* Task to carry out
Would you copy all lines in the data that contain the word "computer"?

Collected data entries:
*** Begin section ***

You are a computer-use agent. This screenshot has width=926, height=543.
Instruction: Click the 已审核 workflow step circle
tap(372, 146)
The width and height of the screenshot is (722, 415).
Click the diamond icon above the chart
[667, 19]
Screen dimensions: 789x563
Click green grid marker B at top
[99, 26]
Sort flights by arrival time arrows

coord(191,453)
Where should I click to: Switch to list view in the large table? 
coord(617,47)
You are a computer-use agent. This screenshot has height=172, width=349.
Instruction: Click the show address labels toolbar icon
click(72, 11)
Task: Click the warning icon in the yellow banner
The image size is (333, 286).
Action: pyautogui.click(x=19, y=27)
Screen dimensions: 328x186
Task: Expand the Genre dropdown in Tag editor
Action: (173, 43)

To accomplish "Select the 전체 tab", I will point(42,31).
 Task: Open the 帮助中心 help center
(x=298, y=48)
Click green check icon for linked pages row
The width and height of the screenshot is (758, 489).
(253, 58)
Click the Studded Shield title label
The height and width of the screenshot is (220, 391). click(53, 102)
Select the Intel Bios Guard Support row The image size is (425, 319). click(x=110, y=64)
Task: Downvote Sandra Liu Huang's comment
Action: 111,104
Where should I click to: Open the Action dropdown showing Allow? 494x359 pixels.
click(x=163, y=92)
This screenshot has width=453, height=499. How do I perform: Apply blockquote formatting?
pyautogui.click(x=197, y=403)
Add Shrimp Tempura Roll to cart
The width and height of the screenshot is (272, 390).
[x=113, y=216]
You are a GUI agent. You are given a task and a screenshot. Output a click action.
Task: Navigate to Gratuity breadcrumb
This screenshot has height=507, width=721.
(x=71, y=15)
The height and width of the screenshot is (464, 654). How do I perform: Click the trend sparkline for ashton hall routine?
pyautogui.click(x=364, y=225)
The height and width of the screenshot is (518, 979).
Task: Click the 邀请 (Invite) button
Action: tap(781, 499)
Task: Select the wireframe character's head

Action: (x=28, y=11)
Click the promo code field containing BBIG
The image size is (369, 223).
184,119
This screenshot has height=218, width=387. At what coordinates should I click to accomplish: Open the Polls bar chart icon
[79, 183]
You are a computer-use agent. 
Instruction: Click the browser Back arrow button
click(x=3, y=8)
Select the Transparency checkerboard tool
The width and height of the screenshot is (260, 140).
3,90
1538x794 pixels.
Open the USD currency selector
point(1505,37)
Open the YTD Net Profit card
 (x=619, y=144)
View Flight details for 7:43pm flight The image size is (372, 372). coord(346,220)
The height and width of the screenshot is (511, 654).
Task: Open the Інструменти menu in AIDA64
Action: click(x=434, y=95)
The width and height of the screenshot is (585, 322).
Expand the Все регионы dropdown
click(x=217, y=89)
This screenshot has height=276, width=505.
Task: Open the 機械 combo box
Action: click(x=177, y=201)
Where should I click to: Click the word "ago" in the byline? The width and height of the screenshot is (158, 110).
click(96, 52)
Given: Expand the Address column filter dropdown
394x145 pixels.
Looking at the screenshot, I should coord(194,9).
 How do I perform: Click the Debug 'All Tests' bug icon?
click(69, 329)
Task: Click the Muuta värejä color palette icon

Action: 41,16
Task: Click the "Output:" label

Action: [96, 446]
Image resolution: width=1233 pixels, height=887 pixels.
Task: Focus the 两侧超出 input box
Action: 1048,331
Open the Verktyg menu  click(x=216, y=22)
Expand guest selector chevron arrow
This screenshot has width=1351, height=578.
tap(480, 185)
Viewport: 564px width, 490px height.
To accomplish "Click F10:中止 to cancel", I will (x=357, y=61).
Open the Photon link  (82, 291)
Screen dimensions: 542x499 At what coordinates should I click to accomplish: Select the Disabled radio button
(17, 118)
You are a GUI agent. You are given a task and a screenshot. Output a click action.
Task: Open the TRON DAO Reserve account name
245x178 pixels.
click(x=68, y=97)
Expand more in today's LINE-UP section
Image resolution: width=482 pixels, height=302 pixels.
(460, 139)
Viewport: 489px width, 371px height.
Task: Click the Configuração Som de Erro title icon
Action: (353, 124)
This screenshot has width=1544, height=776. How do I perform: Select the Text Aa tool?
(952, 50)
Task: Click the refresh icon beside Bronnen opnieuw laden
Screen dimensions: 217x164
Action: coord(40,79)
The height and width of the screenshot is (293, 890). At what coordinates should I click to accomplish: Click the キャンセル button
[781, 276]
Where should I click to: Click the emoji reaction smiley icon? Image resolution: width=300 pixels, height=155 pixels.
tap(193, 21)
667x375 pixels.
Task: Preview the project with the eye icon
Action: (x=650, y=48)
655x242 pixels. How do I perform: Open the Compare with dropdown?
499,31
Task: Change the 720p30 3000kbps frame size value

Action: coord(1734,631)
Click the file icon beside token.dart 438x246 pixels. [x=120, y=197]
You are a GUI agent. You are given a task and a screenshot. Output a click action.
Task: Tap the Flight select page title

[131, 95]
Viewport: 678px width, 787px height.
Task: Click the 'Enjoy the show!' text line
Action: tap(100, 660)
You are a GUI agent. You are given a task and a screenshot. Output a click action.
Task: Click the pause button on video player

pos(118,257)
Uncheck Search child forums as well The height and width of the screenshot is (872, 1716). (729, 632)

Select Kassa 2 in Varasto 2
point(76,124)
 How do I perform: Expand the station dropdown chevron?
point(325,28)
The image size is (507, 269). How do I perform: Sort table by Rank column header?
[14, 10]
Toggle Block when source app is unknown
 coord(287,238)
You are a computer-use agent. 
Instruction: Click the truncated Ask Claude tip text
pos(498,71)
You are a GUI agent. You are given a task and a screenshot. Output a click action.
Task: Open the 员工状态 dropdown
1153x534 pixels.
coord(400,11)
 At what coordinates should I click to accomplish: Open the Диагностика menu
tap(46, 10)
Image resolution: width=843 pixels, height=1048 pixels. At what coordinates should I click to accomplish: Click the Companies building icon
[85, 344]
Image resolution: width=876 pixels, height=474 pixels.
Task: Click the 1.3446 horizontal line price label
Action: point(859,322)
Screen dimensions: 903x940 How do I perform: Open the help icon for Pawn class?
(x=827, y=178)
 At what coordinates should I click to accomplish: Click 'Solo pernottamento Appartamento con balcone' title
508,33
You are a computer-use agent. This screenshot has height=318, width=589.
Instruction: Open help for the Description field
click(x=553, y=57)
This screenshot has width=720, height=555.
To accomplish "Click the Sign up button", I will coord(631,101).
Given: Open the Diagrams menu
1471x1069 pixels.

*** End section ***

* Solution to this task
You are a computer-use agent. This screenshot has width=926, height=543.
You are a computer-use agent. This screenshot has height=172, width=349.
You are a computer-use agent. 
You are a computer-use agent. 
You are a computer-use agent. This screenshot has height=318, width=589.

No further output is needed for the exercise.